Always/Never by Sandia filmmaker Dan Curry documents Sandia’s crucial role with wide-ranging interviews that tell the story from many viewpoints, including the military, academics, other laboratories and those who oppose nuclear weapons. Among those interviewed are the late former Defense secretaries Robert McNamara and James Schlesinger; Bruce Blair, co-founder of Global Zero, which seeks to eliminate nuclear weapons; and Stanford University senior fellow Scott Sagan, author of The Limits of Safety: Organizations, Accidents, and Nuclear Weapons. More than a dozen active and retired Sandia designers and engineers also recount their stories for the camera, many for the first time publicly.
“We decided to place Sandia’s achievements alongside those of Los Alamos and Livermore national laboratories.

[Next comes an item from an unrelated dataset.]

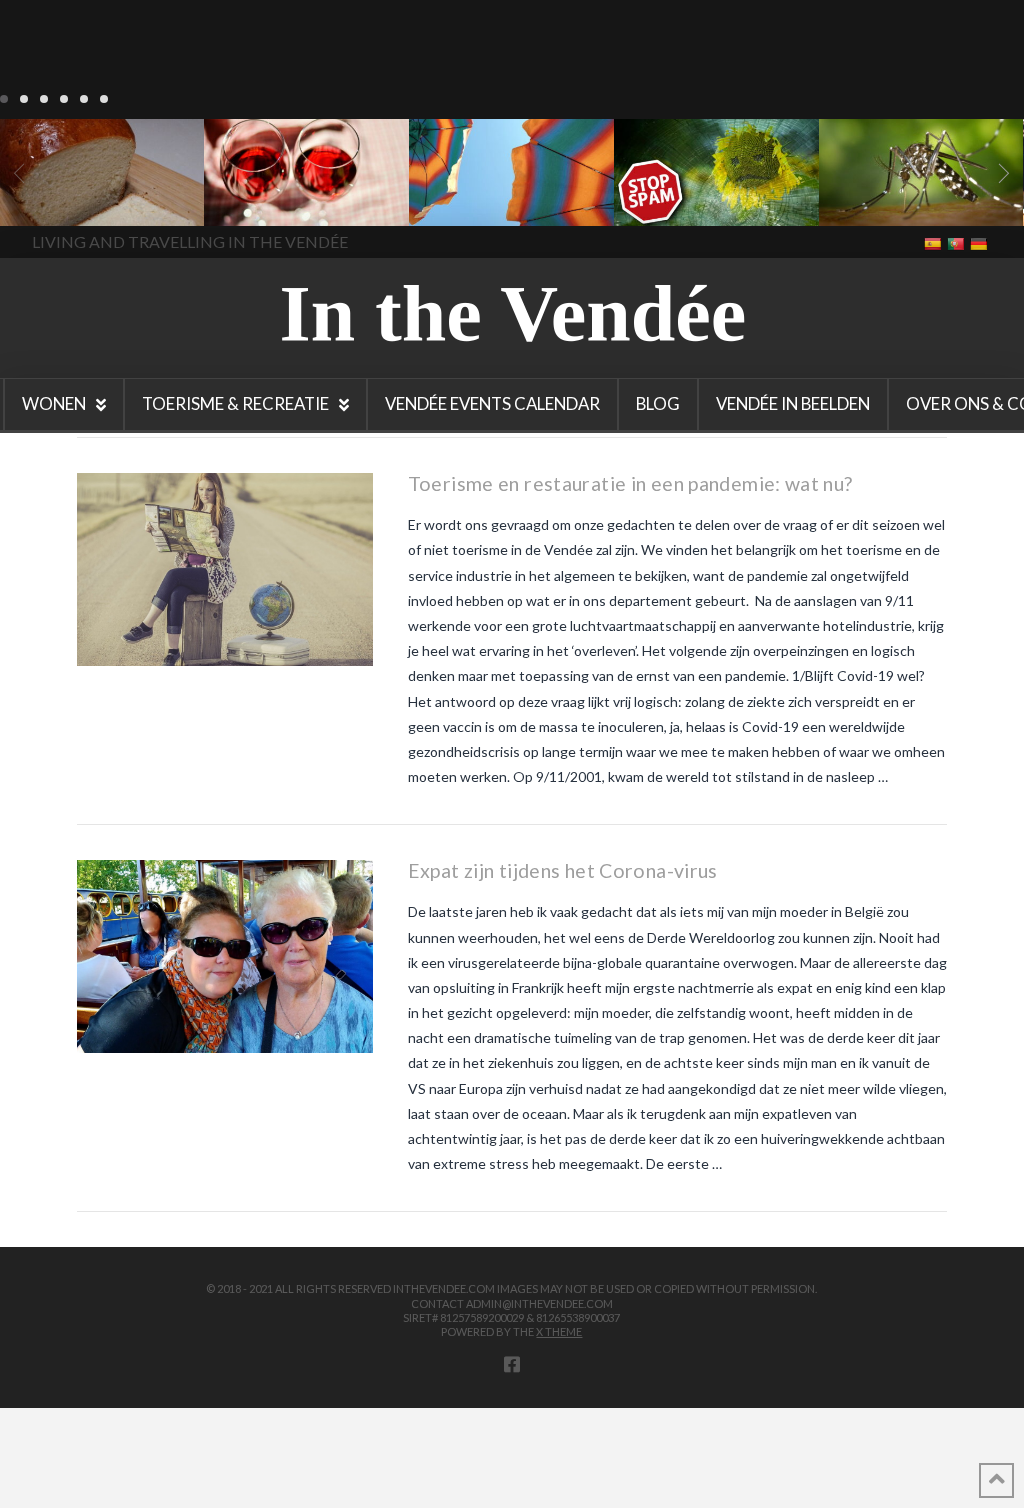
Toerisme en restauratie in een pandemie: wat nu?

Additionally, those achievements had to be placed in the context of a much larger historical framework, one shaped by NATO and U.S. policy and military operations, international politics and world events,” said Curry, who spent years gathering on-camera interviews with dozens of key players in nuclear policy.
Always/Never can be viewed on Sandia’s YouTube channel. Media representatives may obtain a DVD or request interviews with some of the subjects by contacting Sue Holmes at (505) 844-6362 or sholmes@sandia.gov.
The nuclear weapons history told in the film spans 1945-1991 and examines the geopolitical events of the Cold War and how those events drove the history of nuclear weapon design and engineering.
Always/Never tells the story of the push and pull between nuclear policy, technology and operations. While the Eisenhower administration shared nuclear weapons with NATO allies, for example, the Kennedy administration wanted greater assurance that they could be used only with presidential consent. Sandia developed Permission Action Links (PALs) as a practical solution to improve presidential control. PALS, as an engineered barrier to prevent an unauthorized person who obtained access to a nuclear weapon from being able to use it, made a major contribution to global security.
“It’s important to preserve this history for generations without the experience of living through WWII or the Cold War,” said Deputy Laboratories Director and Executive Vice President for National Security Programs Steve Rottler. “Exploring key aspects of the past interaction between technology, military requirements and national policy may contribute to a better understanding of what it will take to sustain the nation’s nuclear deterrent in an uncertain future. This film captures the history that drove the development of a science-based philosophy, set of principles and structured engineering approach for assuring the safety, security and reliability of U.S. nuclear weapons. Our commitment to the Always/Never paradigm still pervades Sandia today.”